Reproduce the data word for word, starting at the line that contains "مواقع انشاء سيرة" and ending at the last line of the data, both included. Leave the pictures out of your output.
═════ Records for this task ═════
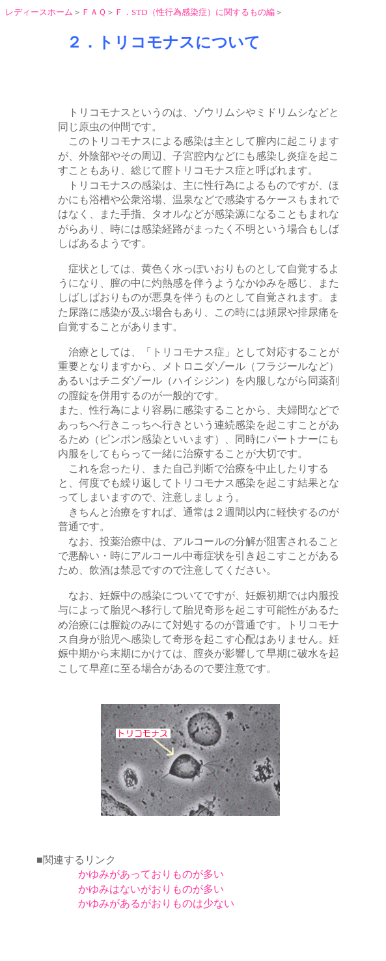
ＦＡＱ (93, 12)
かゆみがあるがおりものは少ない (156, 903)
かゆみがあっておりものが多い (151, 874)
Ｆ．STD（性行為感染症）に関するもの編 (195, 12)
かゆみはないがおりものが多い (151, 889)
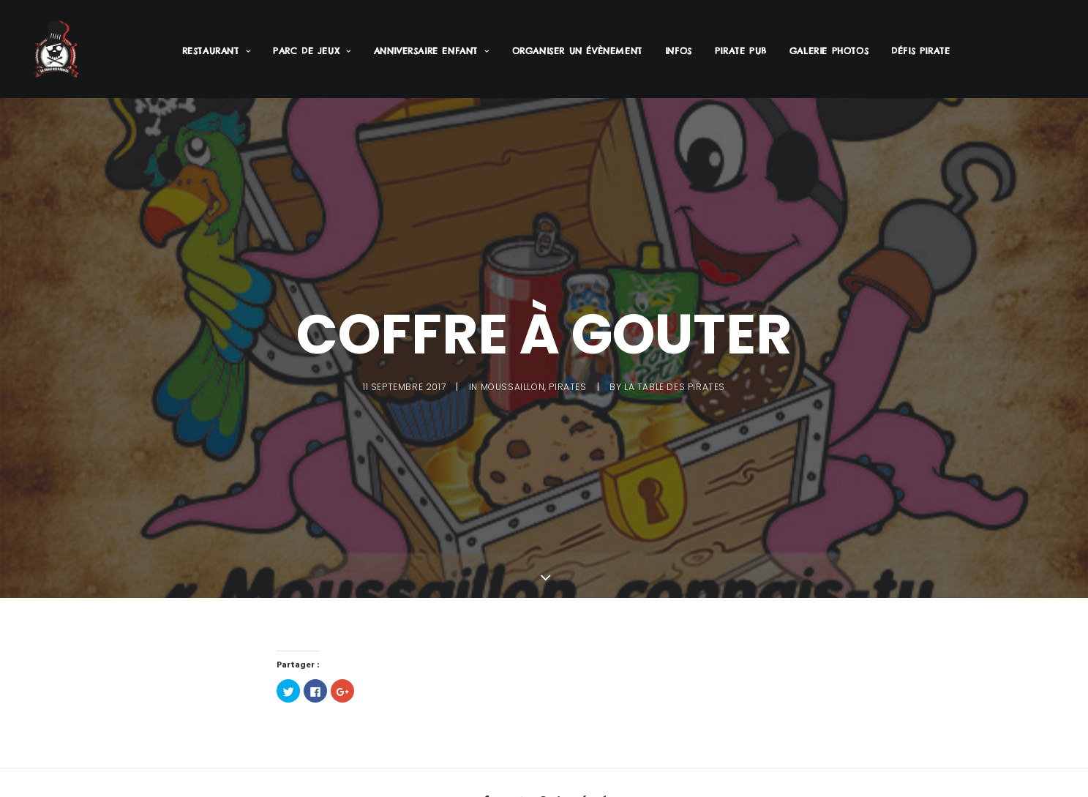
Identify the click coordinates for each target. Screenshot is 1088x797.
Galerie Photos (828, 50)
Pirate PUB (741, 50)
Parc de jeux (312, 50)
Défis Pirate (920, 50)
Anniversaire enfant (431, 50)
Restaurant (216, 50)
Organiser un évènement (577, 50)
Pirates (567, 384)
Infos (678, 50)
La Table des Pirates (674, 384)
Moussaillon (513, 384)
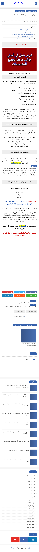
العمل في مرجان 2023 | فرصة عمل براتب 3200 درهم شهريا (19, 173)
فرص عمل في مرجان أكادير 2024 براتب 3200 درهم (16, 441)
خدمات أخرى (32, 500)
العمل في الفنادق (30, 487)
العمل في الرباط (31, 484)
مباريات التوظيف (31, 506)
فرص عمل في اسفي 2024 (26, 29)
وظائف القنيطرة (31, 518)
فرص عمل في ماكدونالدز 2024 (25, 36)
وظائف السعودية (31, 515)
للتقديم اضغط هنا (16, 163)
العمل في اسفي (32, 11)
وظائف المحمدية (31, 521)
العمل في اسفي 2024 (28, 32)
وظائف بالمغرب (20, 11)
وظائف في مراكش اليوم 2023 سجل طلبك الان (17, 450)
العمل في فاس (31, 494)
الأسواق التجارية (31, 475)
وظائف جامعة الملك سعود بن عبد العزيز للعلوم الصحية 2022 (19, 170)
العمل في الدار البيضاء (29, 481)
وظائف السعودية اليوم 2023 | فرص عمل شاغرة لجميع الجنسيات (19, 168)
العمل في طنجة (31, 490)
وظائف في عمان (31, 527)
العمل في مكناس (31, 497)
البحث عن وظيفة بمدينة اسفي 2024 (24, 38)
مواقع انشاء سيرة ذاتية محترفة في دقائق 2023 (22, 175)
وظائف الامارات (31, 509)
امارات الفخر (19, 2)
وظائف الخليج (31, 512)
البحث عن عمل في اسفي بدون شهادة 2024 (22, 34)
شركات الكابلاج (31, 503)
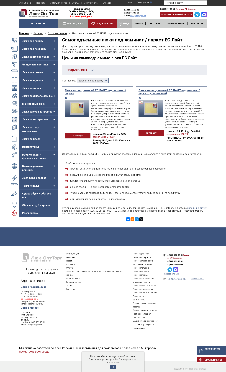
═════
◆ Answer to the problem:
مواقع انشاء سيرة ذاتية محترفة في دقائق 2023 (22, 175)
وظائف الامارات (31, 509)
امارات الفخر (19, 2)
وظائف الخليج (31, 512)
البحث عن عمل في اسفي بدون شهادة 2024 (22, 34)
شركات الكابلاج (31, 503)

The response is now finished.